What are the implications of the living hope that is in us for how we should live our lives now? The prophet Jeremiah gives us some things to think about. First, many other prophets in Jeremiah’s day told the people that disaster would not come upon them and that all would be well with them. They prophesied peace, not judgment. Jeremiah warned that these were false prophets. He accused them of filling people with vain hopes (Jer. 23:16-17). He reminded them that from ancient times God’s prophets foretold of war, famine and pestilence against many nations and kingdoms. Then he added, “As for the prophet who prophecies peace, when the word of that prophet comes to pass, then it will be known that the LORD has truly sent the prophet” (Jer. 28:9 ESV).
Here is the still relevant, if disturbing, lesson: In the here and now, we have seemingly unlimited technological know-how. We enjoy unsurpassed advances in medicine. Every day, someone comes up with ways to improve our lives. Our potential seems as high as the sky. From many perspectives, it looks as if civilization is on the right track.
Yet, don’t be foolish enough to believe those who despise the Word of God and say that eventually we will prevail over evil. Don’t believe those who say that we have the means to overcome our human limits. Don’t believe those who say that there is no God to bring down His judgment upon us. Don’t put your hope for redemption in government, leaders, experts or anyone else. Those are foolish hopes. The truth is that things are going to get worse before they get better. Who wants to hear that? (Which is why Jeremiah had such a tough go of it in his ministry. He kept preaching judgment and no one wanted to hear it.)
Second, in connection with this, like ancient Israel, we need to realize that we will not escape the coming judgments of God. In this life, we suffer war, pestilence, famine, hardship, injustice, disease and especially death, along with everyone else. Darkness gets so dark that it is very difficult for us to see too.
But as the story of Israel makes clear and as God demonstrated by raising Jesus from the dead, the difference for God’s people is that the darkness has an end. It is temporary, not eternal. For us, God’s wrath lasts only a moment. His favor, an eternity. He promises to restore our fortunes. He promises that He will lead us through death to eternal life. He will change our mourning to rejoicing and our sighing to praise.
This is the hope to which we cling. But one final question: What sustains this hope when everything around us seems to proclaim the opposite truth? What sustains our hope when, like Red, all seems lost and when it seems as if there is no such redemption?
My answer: This is why God sent Israel His prophets, like Jeremiah, a prophet who preaches some of the most powerful sermons on hope that you will find in the Old Testament.
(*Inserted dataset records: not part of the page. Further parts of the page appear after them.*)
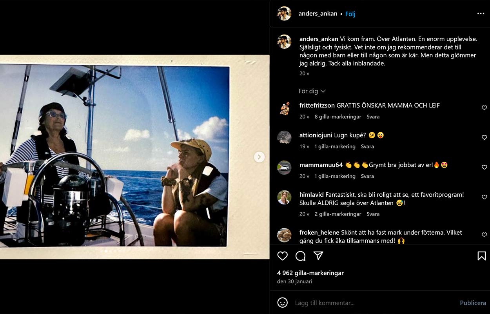Go to the next photo with the arrow
This screenshot has width=490, height=314.
point(259,157)
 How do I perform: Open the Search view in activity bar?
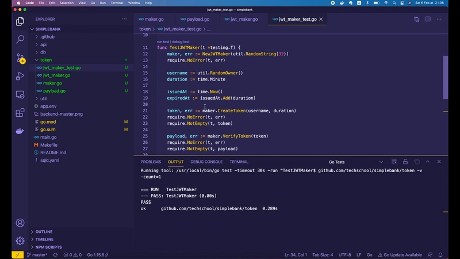click(20, 40)
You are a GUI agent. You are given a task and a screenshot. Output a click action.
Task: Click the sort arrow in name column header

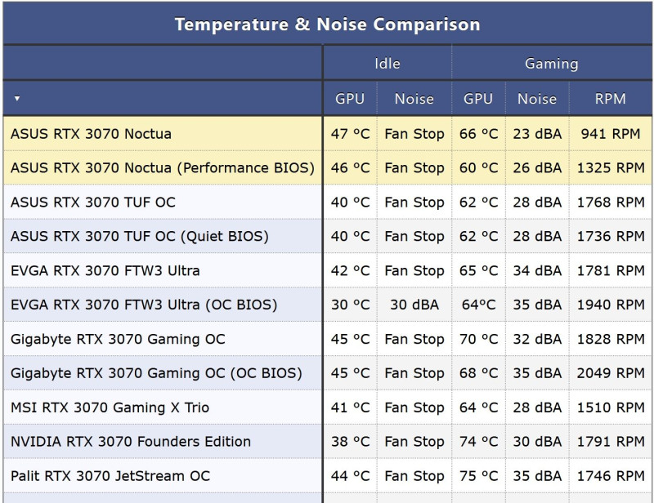coord(17,99)
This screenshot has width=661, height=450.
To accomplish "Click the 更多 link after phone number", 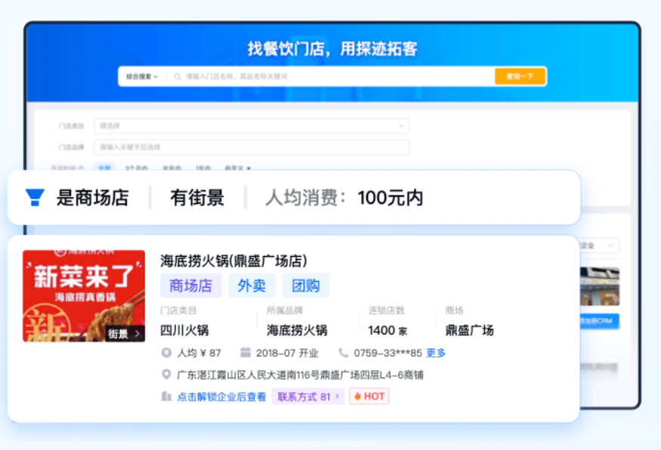I will pos(436,353).
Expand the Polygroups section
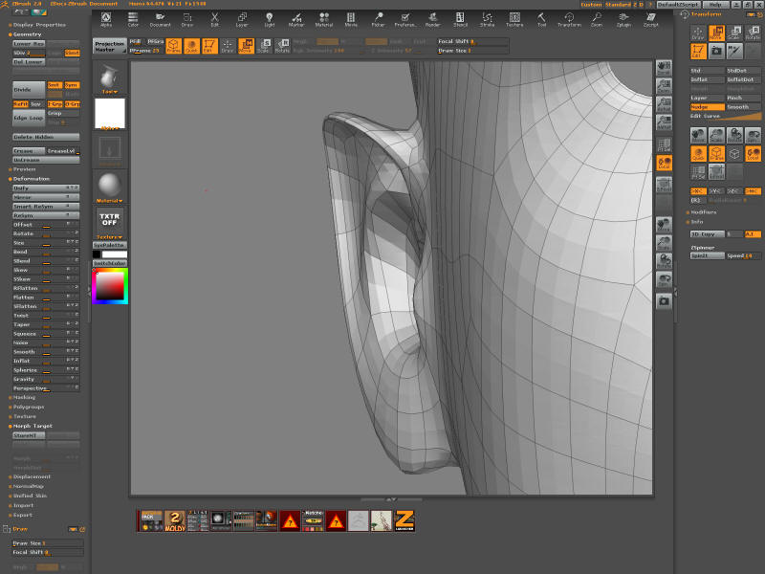The image size is (765, 574). click(30, 407)
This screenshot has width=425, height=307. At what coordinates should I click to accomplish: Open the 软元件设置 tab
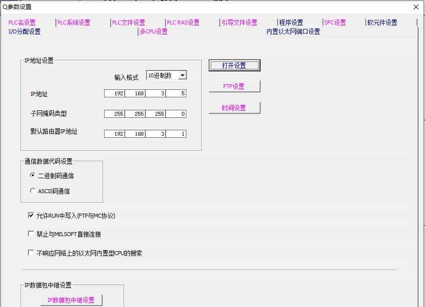tap(381, 22)
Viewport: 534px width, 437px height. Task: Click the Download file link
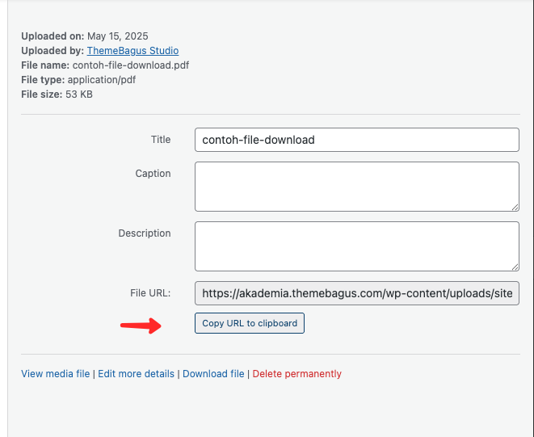click(213, 374)
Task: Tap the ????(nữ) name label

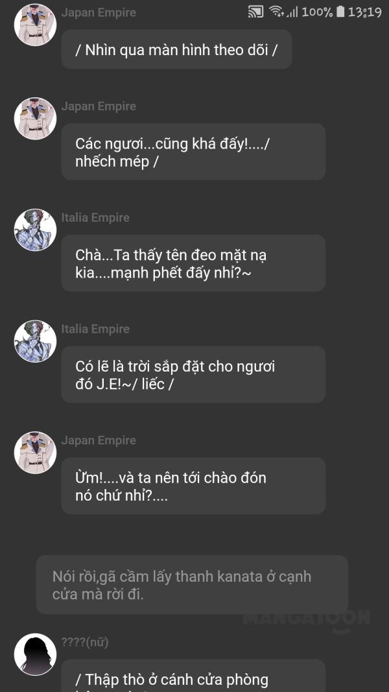Action: click(85, 643)
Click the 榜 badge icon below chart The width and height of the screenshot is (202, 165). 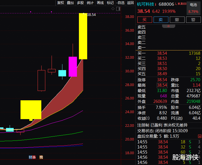tap(41, 157)
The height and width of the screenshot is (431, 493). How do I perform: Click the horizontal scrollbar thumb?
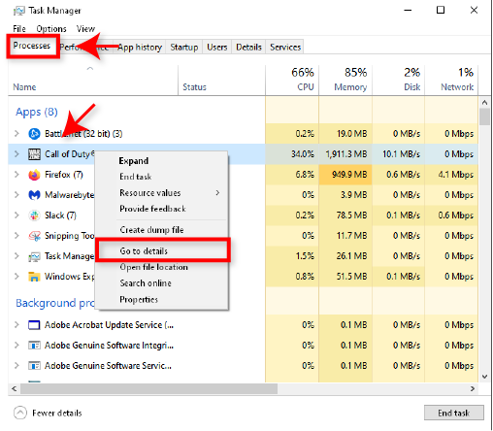148,388
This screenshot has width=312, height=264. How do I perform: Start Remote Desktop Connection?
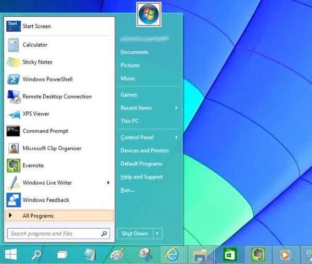pos(57,97)
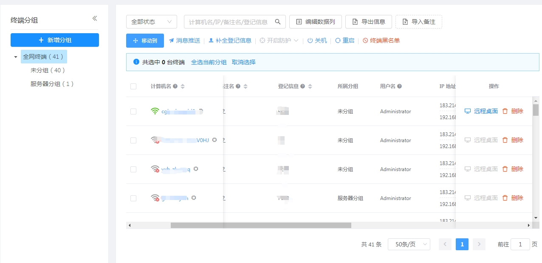Check the first terminal row checkbox
Image resolution: width=542 pixels, height=263 pixels.
[133, 111]

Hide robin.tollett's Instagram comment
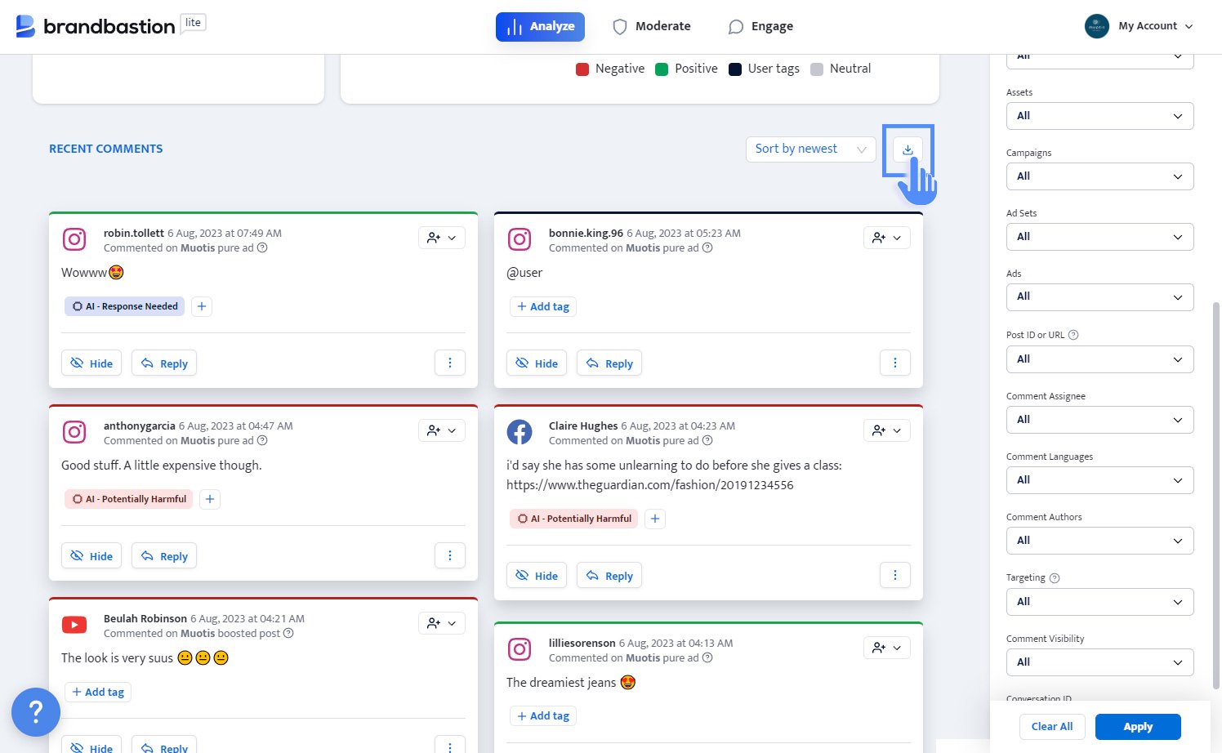click(x=91, y=362)
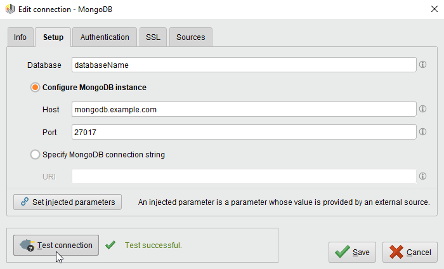
Task: Click the info icon beside Host field
Action: pos(422,109)
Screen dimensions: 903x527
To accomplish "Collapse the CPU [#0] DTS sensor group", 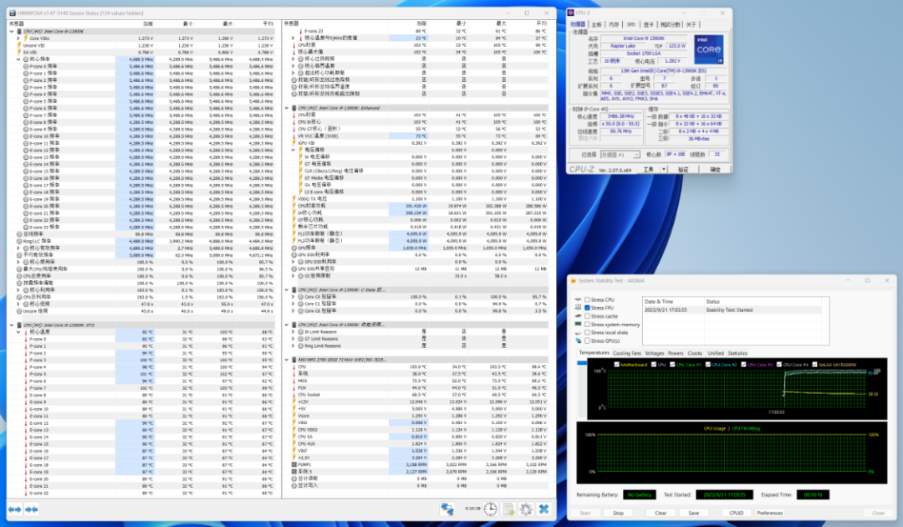I will click(x=12, y=325).
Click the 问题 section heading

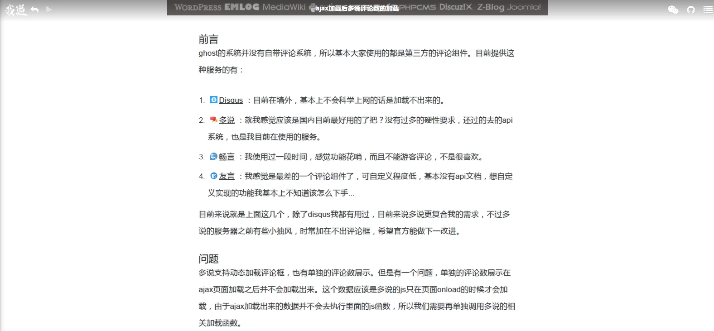[208, 259]
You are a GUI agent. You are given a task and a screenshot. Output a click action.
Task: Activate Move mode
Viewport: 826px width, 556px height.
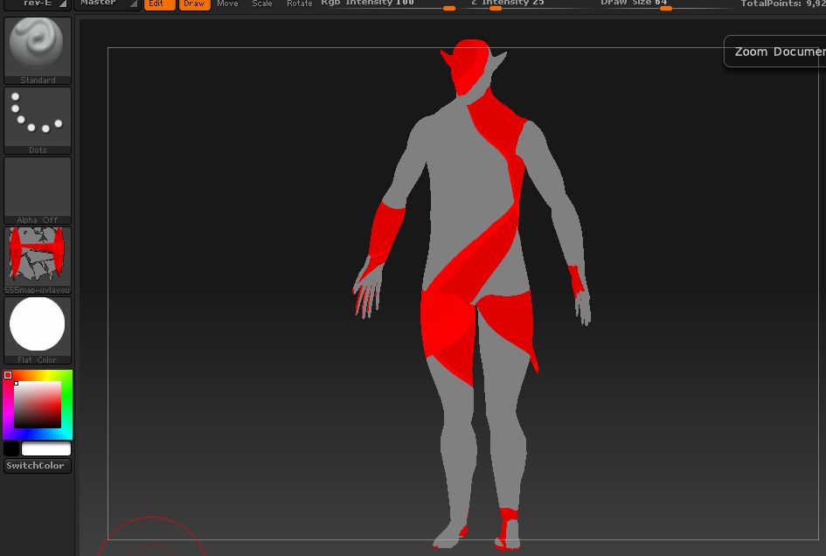pyautogui.click(x=227, y=4)
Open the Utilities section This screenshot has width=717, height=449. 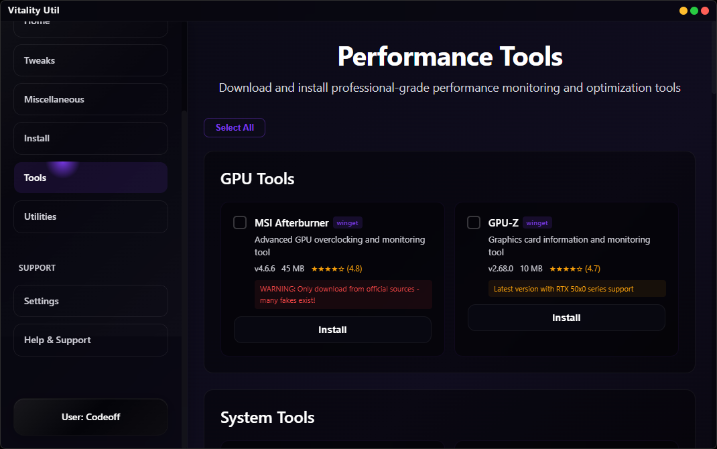(90, 216)
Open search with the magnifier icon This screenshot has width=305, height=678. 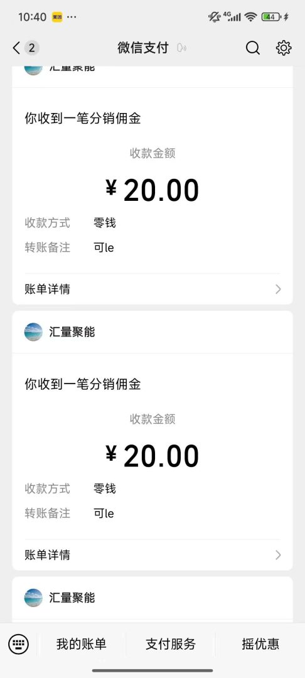tap(253, 48)
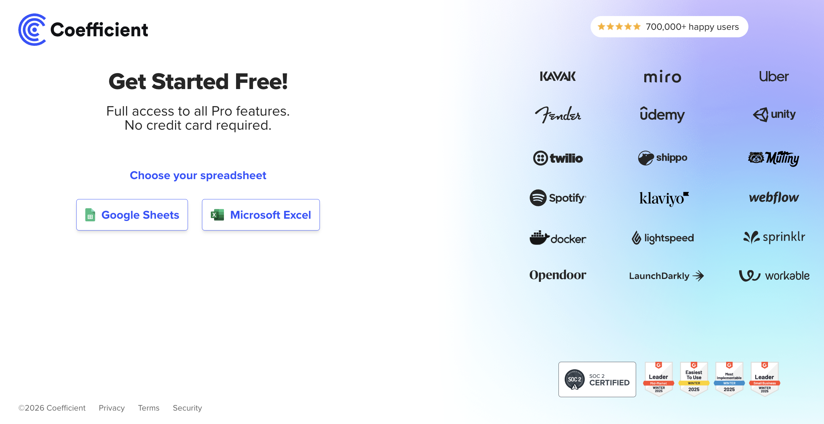Screen dimensions: 824x424
Task: Choose the Microsoft Excel button
Action: tap(261, 215)
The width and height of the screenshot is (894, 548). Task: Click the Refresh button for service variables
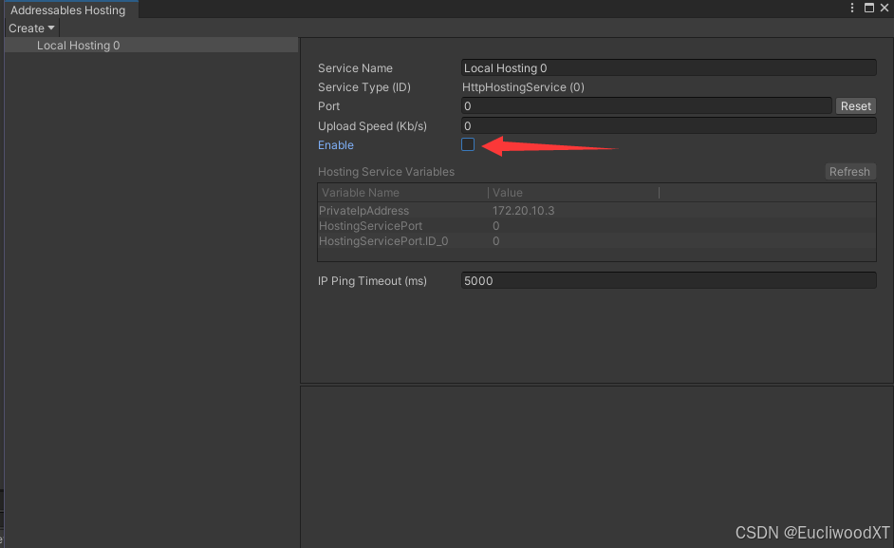(x=849, y=171)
Israel always had its preachers bringing God’s hopeful restoring Word of grace. And God still gives His people preachers. He has not forsaken us. It is the preacher’s job to sustain us with the Word of hope. It is the preacher’s job to preach God’s promises again and again, to proclaim God’s forgiveness over and over, to baptize and teach. It is their job to remind the sick and dying, the bruised reeds among us, the doubting Thomases, of the promise declared in our risen Lord, and thereby nourish our hope of all hopes.
Concordia Seminary is privileged to form students for this role — preachers of a peculiar hope. How precious is this gift God gives — a preacher! How important is his vocation — a hope lifter! May God continue to be with us, and all of you, and bless us in our lives together until He comes again to deliver on His promise!
Dr. Timothy Saleska is professor of Exegetical Theology and dean of Ministerial Formation at Concordia Seminary, St. Louis.